Estrella International Energy Services Ltd.

Decision

Headnote

NP 11-203 -- Exemption from qualification requirements to permit applicant to file a prospectus in the form of a short form prospectus -- Filer does not have a current AIF and therefore cannot comply with s. 2.2(d) of National Instrument 44-101 Short Form Prospectus Distributions -- Filer is a "successor issuer" but cannot rely on exemption in s 2.7(2) because Filer did not have to prepare an information circular in connection with restructuring transaction -- Filer has filed a listing application including the disclosure prescribed for a filing statement by TSXV Form 3B2 -- Listing application in all material respects includes the disclosure in connection with the Filer and the RTO that would be included in an information circular prepared in accordance with Item 14.5 of Form 51-102F5 Information Circular.

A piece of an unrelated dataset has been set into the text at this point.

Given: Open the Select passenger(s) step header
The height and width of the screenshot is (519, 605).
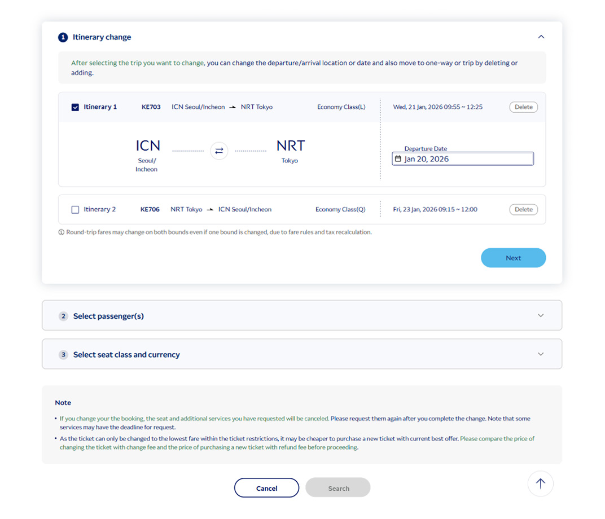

Applicable Legislative Provisions

National Instrument 44-101 Short Form Prospectus Distributions, ss. 2.2, 2.7, 8.1.

April 14, 2011

IN THE MATTER OF

THE SECURITIES LEGISLATION OF

ONTARIO

(the "Jurisdiction")

AND

IN THE MATTER OF

ESTRELLA INTERNATIONAL ENERGY

SERVICES LTD.

(the "Filer")

DECISION

Background

The securities regulatory authority or regulator in the Jurisdiction has received an application (the "Application") from the Filer for a decision under the securities legislation of the Jurisdiction (the "Legislation") that the Filer be exempted from the qualification requirement in paragraph 2.2(d)(ii) of National Instrument 44-101 Short Form Prospectus Distributions ("NI 44-101") in respect of any prospectus filed by the Filer prior to April 29, 2011 (the "Exemptive Relief Sought").

Interpretation

Terms defined in National Instrument 14-101 Definitions have the same meaning if used in this decision, unless otherwise defined.

Representations

This decision is based on the following facts represented by the Filer.

1. The Filer is incorporated under the Business Corporations Act (Alberta). Its head office is located in Buenos Aires, Argentina and its registered office is located in Calgary, Alberta.

2. The Filer's common shares are listed on the TSX Venture Exchange (the "TSXV") and the Filer is a reporting issuer in the Provinces of Alberta and British Columbia.

3. On July 24, 2010, the Filer completed a reverse takeover by way of three-cornered amalgamation (the "RTO") pursuant to which it acquired all of the shares of Estrella Overseas Limited ("EOL"), a private company incorporated under the laws of the British Virgin Islands. The RTO was the Filer's Qualifying Transaction (within the meaning of TSXV policies)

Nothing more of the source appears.